Thursday, January 21, 2021

A nice visit with old friend Daniel Lanois

So I had one of those "Oh, he's still around?" moments the other day when I noticed that Marc Maron had dropped an interview with Daniel Lanois as the latest episode of his WTF podcast.

If you're not familiar with the name, the 69-year-old Lanois was THE trend-setting record producer back in mid-1980s and into the '90s. He helmed dozens of landmark albums for high-profile acts such as U2, Peter Gabriel, Bob Dylan, Brian Eno, Emmylou Harris, Sinead O'Connor, Willie Nelson.
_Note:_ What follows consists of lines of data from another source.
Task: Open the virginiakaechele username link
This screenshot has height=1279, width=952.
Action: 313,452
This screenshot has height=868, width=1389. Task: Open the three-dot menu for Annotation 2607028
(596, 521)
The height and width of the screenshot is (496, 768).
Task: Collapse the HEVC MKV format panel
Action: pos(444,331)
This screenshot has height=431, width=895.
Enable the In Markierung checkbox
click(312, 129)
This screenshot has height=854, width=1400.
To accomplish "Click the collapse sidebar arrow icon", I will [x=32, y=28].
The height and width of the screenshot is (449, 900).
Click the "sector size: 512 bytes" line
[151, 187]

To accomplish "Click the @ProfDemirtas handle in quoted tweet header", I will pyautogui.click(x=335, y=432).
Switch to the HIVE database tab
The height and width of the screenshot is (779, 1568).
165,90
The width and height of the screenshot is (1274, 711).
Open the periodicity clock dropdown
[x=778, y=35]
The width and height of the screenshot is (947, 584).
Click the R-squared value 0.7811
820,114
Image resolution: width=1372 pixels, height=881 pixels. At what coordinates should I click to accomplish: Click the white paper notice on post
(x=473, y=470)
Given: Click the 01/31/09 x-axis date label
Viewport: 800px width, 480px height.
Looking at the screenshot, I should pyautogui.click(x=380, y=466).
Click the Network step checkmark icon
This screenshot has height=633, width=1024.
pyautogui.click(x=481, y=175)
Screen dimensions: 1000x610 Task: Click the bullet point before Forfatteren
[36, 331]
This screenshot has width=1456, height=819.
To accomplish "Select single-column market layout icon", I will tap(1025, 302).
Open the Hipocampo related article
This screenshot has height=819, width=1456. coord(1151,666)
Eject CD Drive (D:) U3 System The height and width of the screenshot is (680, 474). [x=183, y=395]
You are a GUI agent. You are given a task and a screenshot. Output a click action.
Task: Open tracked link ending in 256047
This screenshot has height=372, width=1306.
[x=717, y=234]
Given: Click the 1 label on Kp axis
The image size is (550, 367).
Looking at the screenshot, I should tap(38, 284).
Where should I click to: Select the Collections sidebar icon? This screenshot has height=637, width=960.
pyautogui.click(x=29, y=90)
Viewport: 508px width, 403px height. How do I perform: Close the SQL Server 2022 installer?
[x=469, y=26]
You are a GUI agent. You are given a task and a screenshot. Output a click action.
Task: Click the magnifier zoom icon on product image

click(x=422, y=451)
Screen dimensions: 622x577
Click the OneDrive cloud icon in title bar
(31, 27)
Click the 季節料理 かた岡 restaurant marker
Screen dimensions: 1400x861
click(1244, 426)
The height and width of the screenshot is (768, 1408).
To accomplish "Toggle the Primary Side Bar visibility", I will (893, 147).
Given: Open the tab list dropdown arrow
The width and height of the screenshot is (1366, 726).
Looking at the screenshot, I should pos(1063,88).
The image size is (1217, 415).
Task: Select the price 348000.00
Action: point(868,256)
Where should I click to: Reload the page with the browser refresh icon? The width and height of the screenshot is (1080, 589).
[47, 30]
Lanois' lush, moody style was the defining sound of that period.

As long as his resume and as big as his reputation as a producer, though, my first thought always when I hear his name turns to his own debut album, Acadie, released in 1989, during my time living in the Virginia suburbs of Washington DC.

I could not tell you now what prompted me to buy that CD. I did know Lanois' name as the producer of a couple of albums I was listening to at the time -- Robbie Robertson's self-titled debut (1987) and Dylan's Oh Mercy (1989), both of which did carry that recognizable Lanois ambience. It was a time when I was always on the lookout for something new to feed my ears. I must have read a review of Acadie or something that got me curious enough to pick it up one day.

Lanois recorded Acadie in New Orleans as part of a roots-discovery mission. He explained to Maron that the Cajun people in New Orleans (les Acadiens) are from the same line as Lanois' French Canadian family. Acadie, Lanois' debut album as a performer, leans heavily on traditional Cajun music filtered through his signature production style. 

The cover of a 2005 reissue that added a few outtakes

Lanois had some help from some of his all-star friends. Eno is on keyboards along with his brother Brian, Larry Mullen and Adam Clayton of U2 are the rhythm section. Aaron Neville does the lead vocals on the closing track, a Lanois-flavored take on the traditional hymn "Amazing Grace." It's one of the several highlights of the album.

I liked Acadie. It was never one of my favorites, but I did turn to it quite a bit for awhile. I gave it a listen earlier today for the first time in years. It was just as interesting and unique as I recall it -- a pleasant-enough listen though not one I am likely to return to any time soon. As I was listening, appreciatively, I was having a hard time understanding why this album connected to me as much as it did back in the day. I've always been and still am a rocker through and through, and not much here rings that bell for me. A couple of the tunes are fairly upbeat. But this album is all about Lanois exploring his French-speaking Cajun roots, to which I have zero connection. It's a little bit of a mystery, which says more about me than it does about this album.

Catching up: I was surprised when I looked into Lanois' discography today that he has released about a dozen solo albums over the years. I had always thought Acadie was pretty much a one-off vanity thing. But apparently he has had a pretty good side career as a performer. Here's a video of him back home in Toronto in 1989 performing a song from Acadie. I took a friend to see him at the 930 Club in the District right around this time. I don't remember much about it except that both of us left buzzing about how nice a show it was.